Can you return condoms to CVS?
Only if you return your pride as well.
You think the Elephant Man ever tried to pick up chicks claiming all his appendages were elephant-sized?
he just kept repeating that I have nice areolas
so exactly how many freshman chicks did i tell to call me "the tripod"?
You kept telling me to "raw dog" your take home breathalyzer without the mouthpiece
I tried doing a handstand in the middle of the bar and I ended up kicking this old guy in the face and broke his glasses. Thats how I got kicked out
I decided they need a food cart that just roams around the library like the cotton candy people at the circus. But with real food. like tacos cause it sounds delicious.
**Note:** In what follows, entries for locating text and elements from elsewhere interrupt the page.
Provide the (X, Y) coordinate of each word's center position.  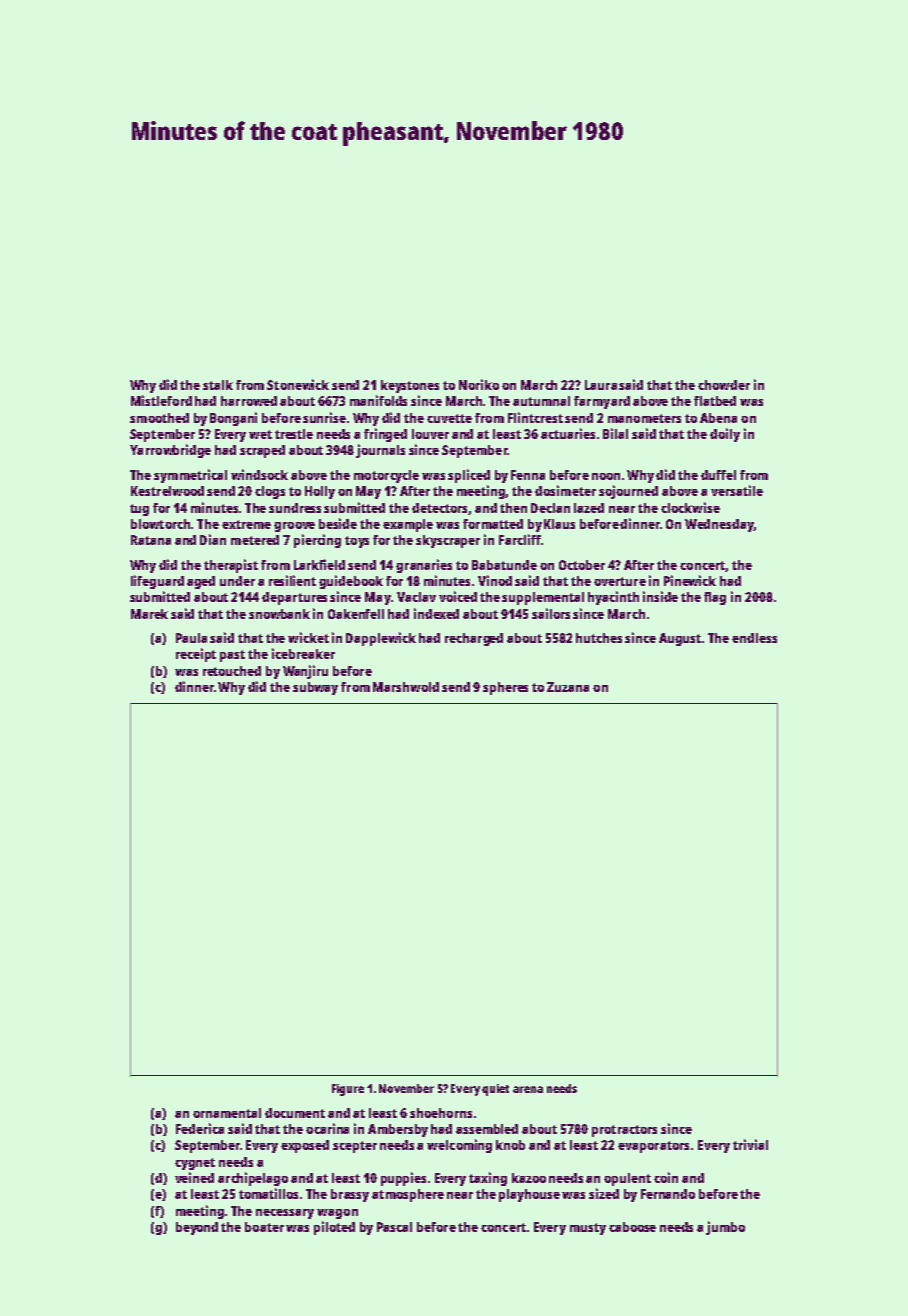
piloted (334, 1228)
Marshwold (406, 687)
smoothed (159, 418)
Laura (601, 385)
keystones (410, 386)
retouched (232, 671)
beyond (197, 1228)
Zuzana (568, 687)
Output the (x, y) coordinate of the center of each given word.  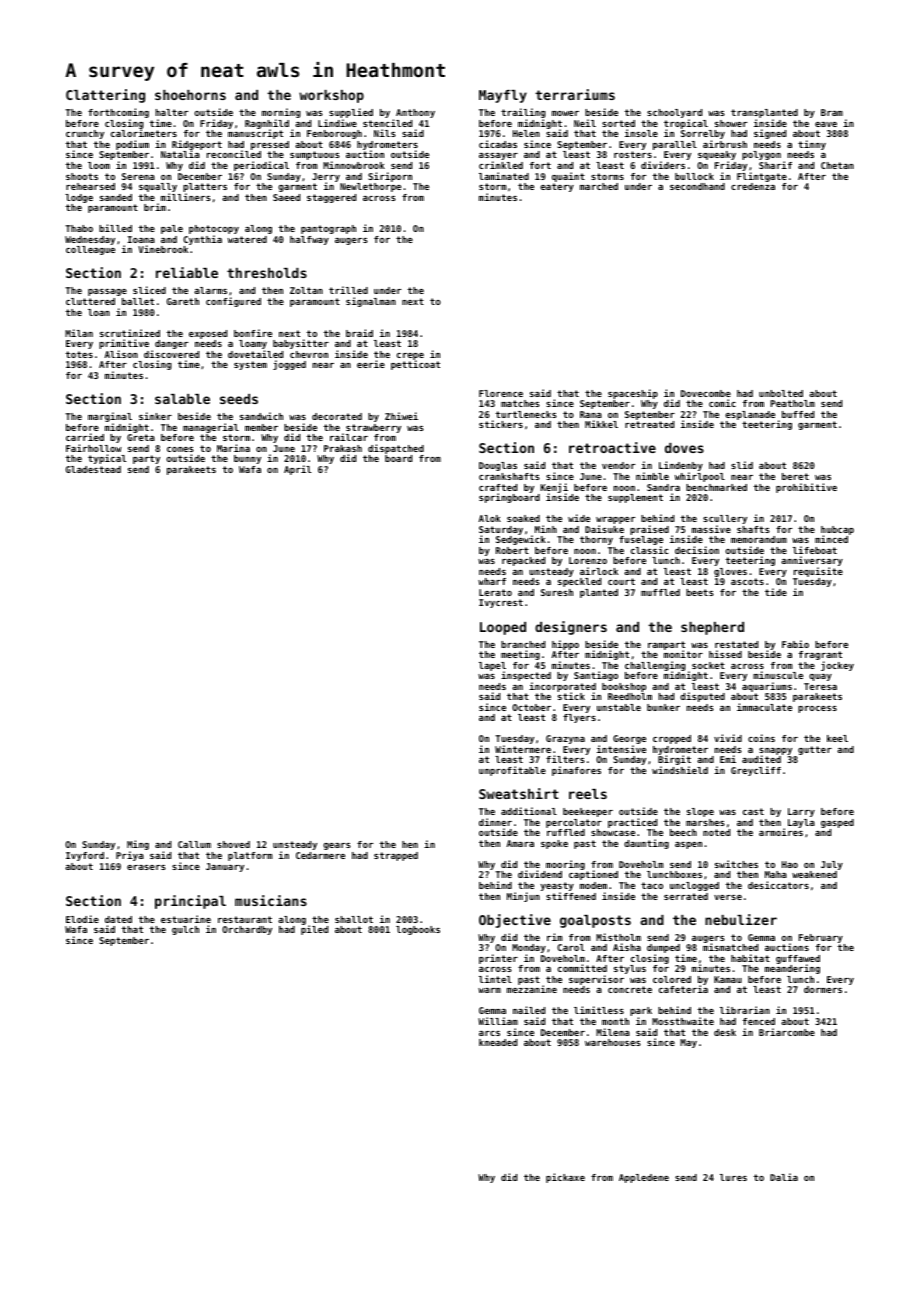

Hypothetical question. Say I was bleeding profusely, close to your house, and needed a place to go to clean up and perform minor surgery on myself. Like now.
I think I left my chapstick at your house when I tried using your penis as a catapult and flung it on the floor. Be a dear, and try to see if you can find it.
I have someone saved in my phone as "This Hoe Ain'tit' Loyal" and I'm missing my superman boxers. Explain.
He's not drinking on his 21st. Shooting vodka infused Nerf bullets at him would just make a mess and I don't want to be a creep and spike anything... I don't understand awkward boys
Carver called his mom a milf again
Was it on purpose this time?
I JUST AGREED TO GO TO A CHILD'S BIRTHDAY PARTY AT A PLACE CALLED PUZZLE'S FUN DOME WHY DO I HATE MYSELF
Whatever, ill dance on the bar at applebees, don't try and act like you're above it.